Tony Perkins · Mar. 13, 2019

One of the biggest selling points of Donald Trump’s candidacy was his business experience. Now, as head of the largest company he’s ever managed — the federal government — the longtime executive is trying to make America financially solvent again. That’s no easy task in a Congress perfectly fine with spending $725,000 of your tax dollars on the next generation of mariachi bands. It’s time to shake up more than the maracas. And President Trump’s plan is the perfect place to start.

Most people think the White House’s budgets are symbolic — and in this president’s case, that’s a shame. Donald Trump’s proposal isn’t just a bunch of pie-in-the-sky ideas like many past administrations; it’s a serious proposal to tackle waste and bloat. In his third crack at runaway spending, the president takes a sharp knife to every department’s fat. For some agencies, that’s a five-percent cut. For 10 others – Agriculture, Education, Energy, Health and Human Services, Housing and Urban Development, Interior, State, Transportation, Corps of Engineers, and the Environmental Protection Agency – the ax falls even harder, chopping 31 percent from the climate change goose-chasers at the EPA alone.

In departments where excesses have become the norm, President Trump thinks it’s time to start running the government like regular Americans run their homes. “Hard-working families make these sorts of tough decisions every day,” Budget Director Russ Vought explained in an article published last month. “The president believes Washington should be no different.” Of course, living within Congress’s means is a popular thing to say — and a not-so-popular thing to do. The problem isn’t that the president hasn’t offered solutions. The problem is that Congress won’t act on them.

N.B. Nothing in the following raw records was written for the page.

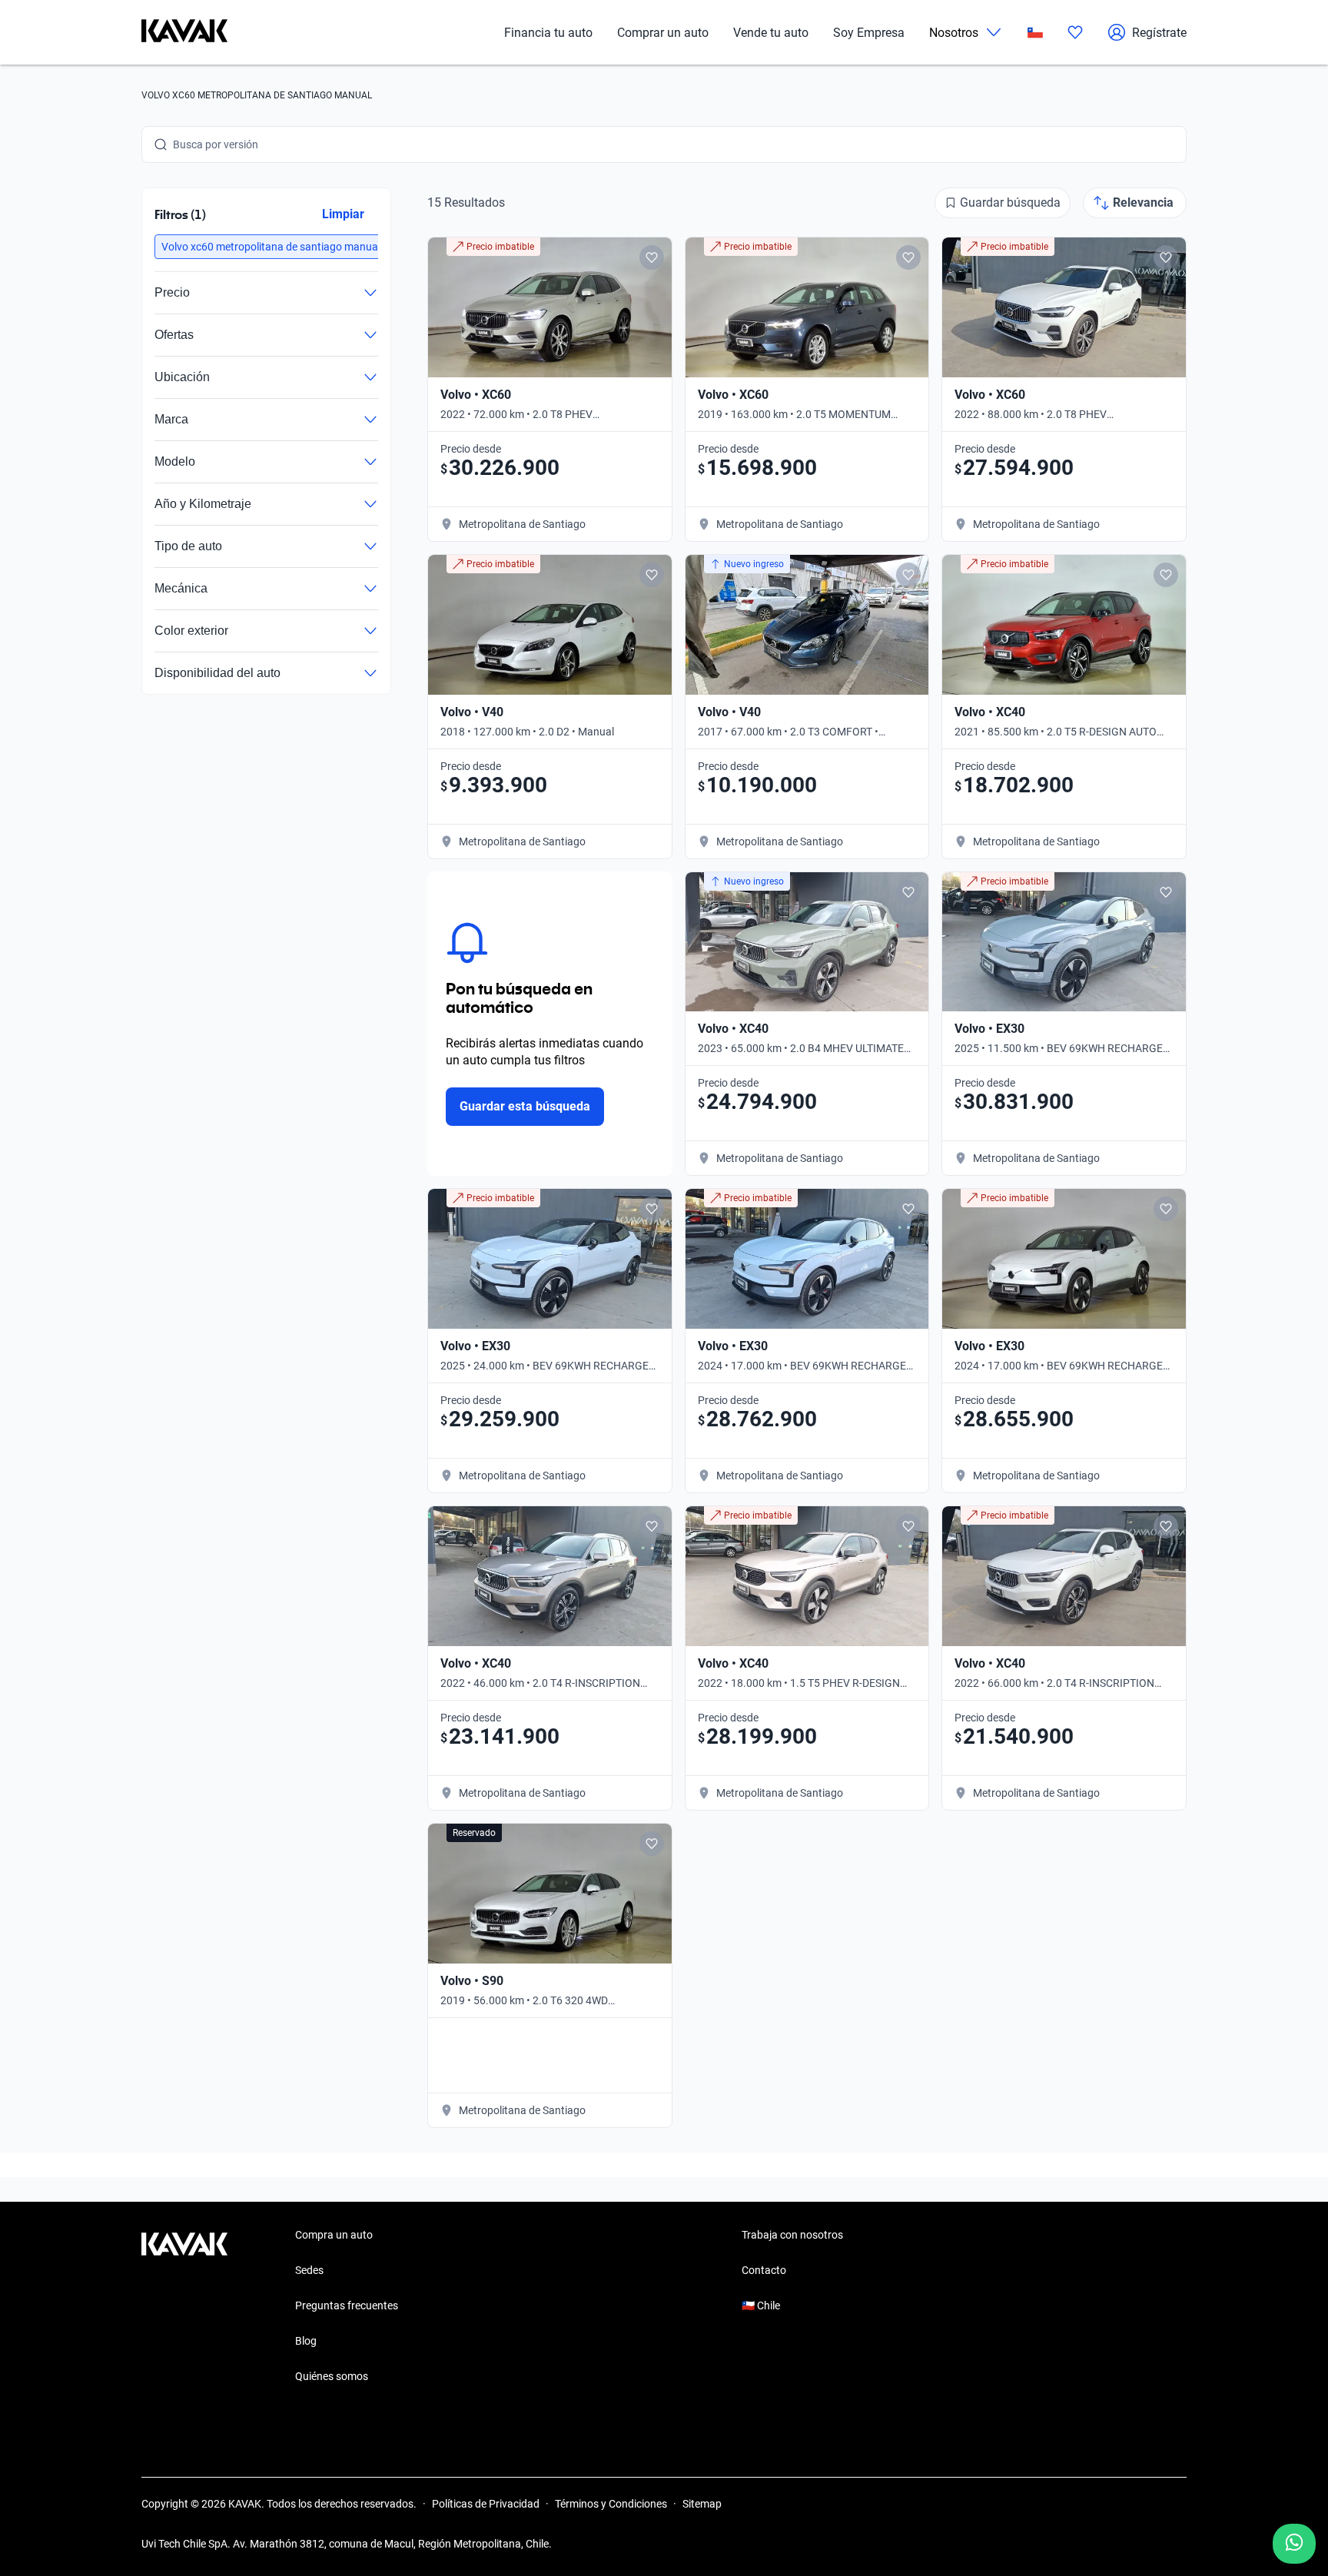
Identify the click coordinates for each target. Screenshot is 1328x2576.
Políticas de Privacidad (486, 2504)
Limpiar (343, 214)
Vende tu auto (770, 32)
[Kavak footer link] (184, 2307)
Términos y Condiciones (611, 2504)
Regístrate (1159, 32)
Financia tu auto (548, 32)
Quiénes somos (331, 2376)
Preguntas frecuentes (346, 2305)
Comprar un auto (663, 32)
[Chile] (1035, 32)
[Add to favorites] (651, 257)
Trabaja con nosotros (792, 2235)
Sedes (309, 2270)
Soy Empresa (869, 32)
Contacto (764, 2270)
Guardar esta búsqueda (525, 1106)
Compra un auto (334, 2235)
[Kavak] (184, 32)
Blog (306, 2341)
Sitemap (702, 2504)
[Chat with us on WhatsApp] (1294, 2543)
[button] (270, 246)
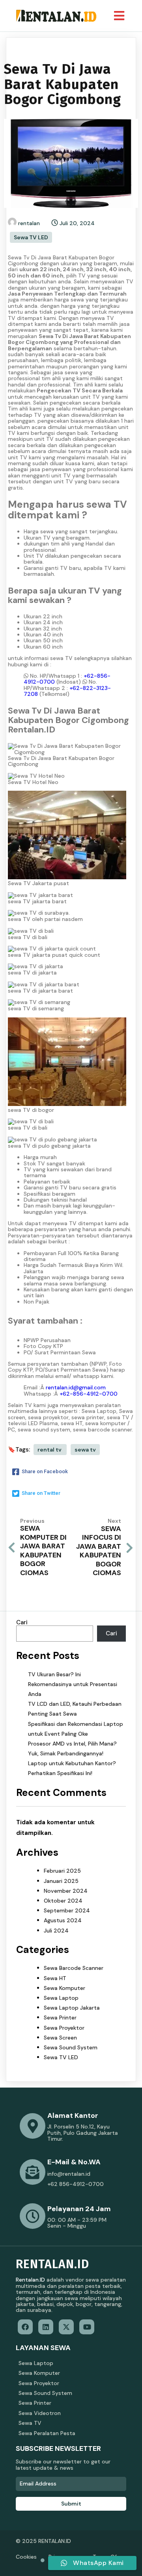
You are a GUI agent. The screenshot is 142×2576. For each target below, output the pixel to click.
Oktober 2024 (63, 1900)
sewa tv (85, 1449)
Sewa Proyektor (64, 2027)
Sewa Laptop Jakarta (72, 2007)
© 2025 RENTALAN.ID (43, 2541)
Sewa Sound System (70, 2047)
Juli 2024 (56, 1930)
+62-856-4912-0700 (89, 1393)
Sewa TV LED (31, 237)
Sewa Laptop (61, 1997)
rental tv (50, 1449)
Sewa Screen (60, 2037)
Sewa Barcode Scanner (73, 1967)
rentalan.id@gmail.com (76, 1387)
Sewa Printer (60, 2017)
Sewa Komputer (64, 1988)
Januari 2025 (61, 1880)
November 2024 (66, 1890)
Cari (22, 1622)
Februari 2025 (62, 1870)
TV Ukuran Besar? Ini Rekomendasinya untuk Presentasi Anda (72, 1684)
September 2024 (67, 1910)
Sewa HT (55, 1978)
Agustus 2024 (63, 1920)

The House and Senate have been “ignoring the president’s spending reductions for the last two years,” Vought told reporters. “It’s only now in our third budget that they’re willing to have a conversation about the national debt. We’ve been trying to have it since we got to office.” Now, with Speaker Nancy Pelosi (D-Calif.) in charge, that conversation just got a lot more difficult. Already, John Yarmouth (D-Ky.) has said the president’s plan has “no chance in the House” where radical Democrats are demanding free everything.

Still, the GOP would be wise to take a good long look at the president’s budget — and its $2.75 trillion in savings. The most, Vought points out, of any administration in history. But even with this greater restraint, the Trump plan still manages to keep America safer than ever. The military and Homeland Security would see a modest bump — thanks in part to the 722 miles of new border wall ($8.6 billion), a troop pay raise (3.1 percent), investments in our nuclear program and weaponry, and 10 percent boost in medical care for a population that’s been overlooked for years: our veterans.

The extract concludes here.